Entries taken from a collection
######

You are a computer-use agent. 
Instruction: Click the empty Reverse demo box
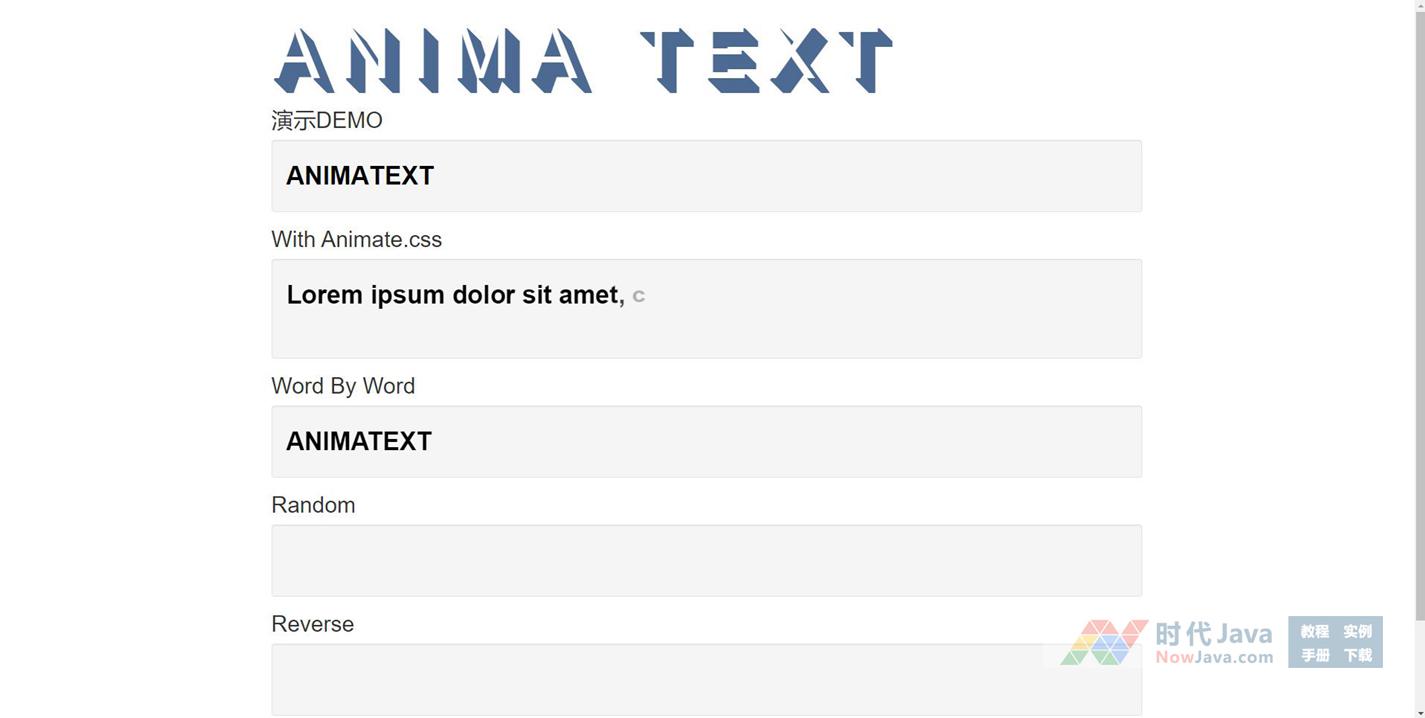[706, 679]
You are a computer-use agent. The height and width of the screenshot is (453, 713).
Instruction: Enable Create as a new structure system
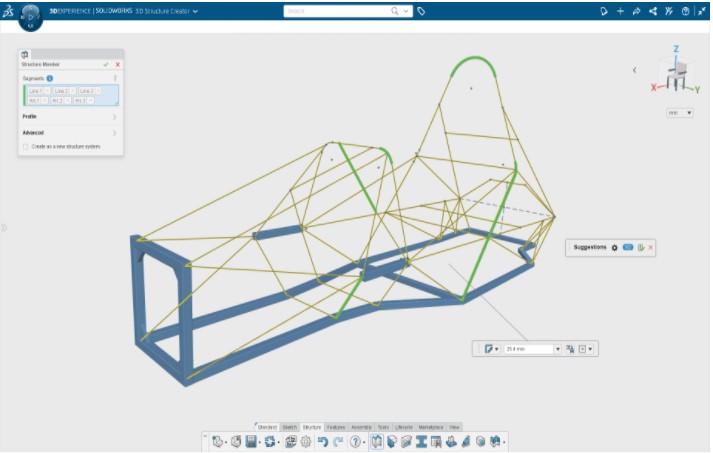(25, 146)
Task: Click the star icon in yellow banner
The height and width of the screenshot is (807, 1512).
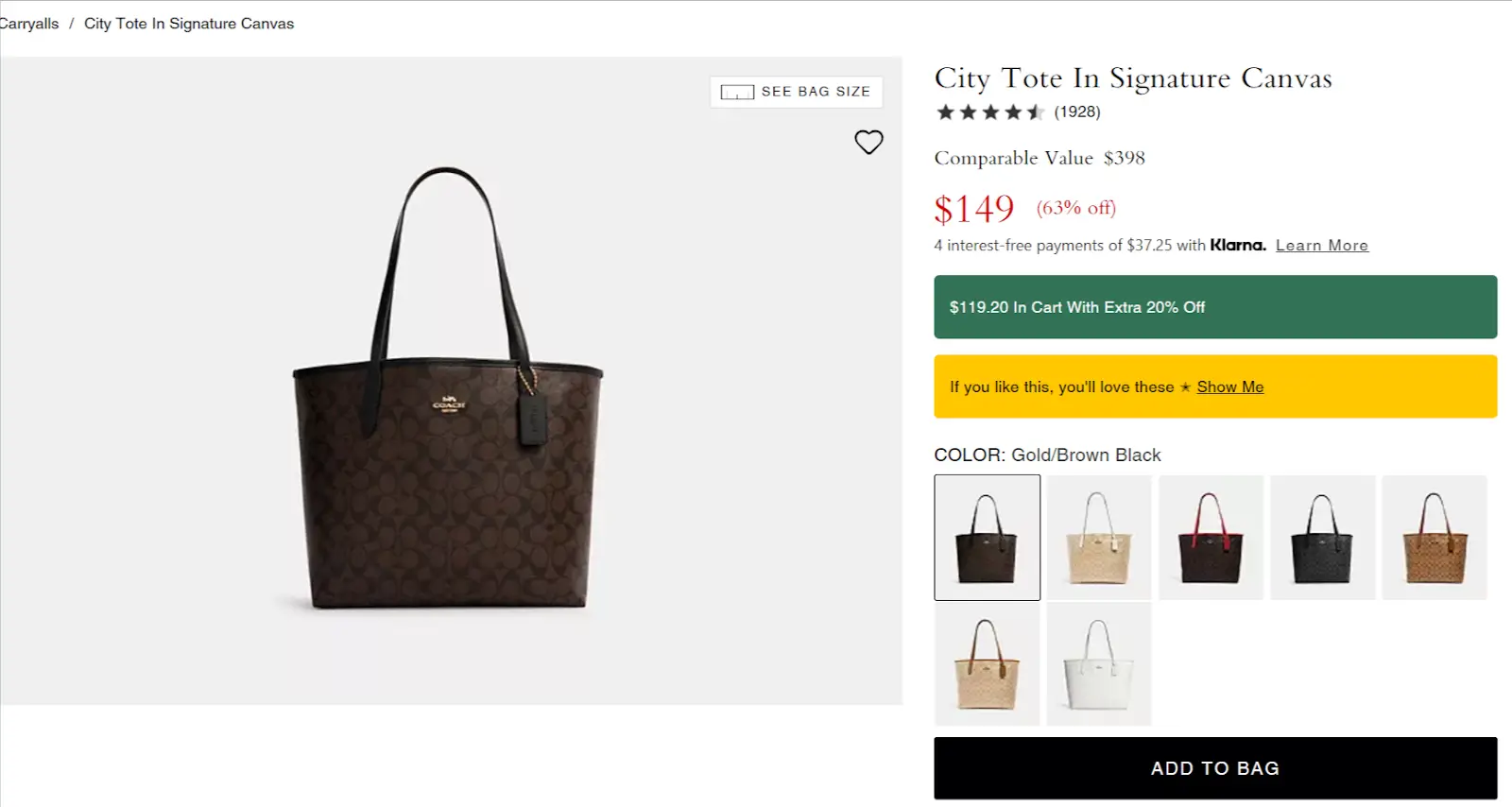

######

[Task instructions]: Count lines above with the word "screenshot". Give the number only.

[Finished task]: 2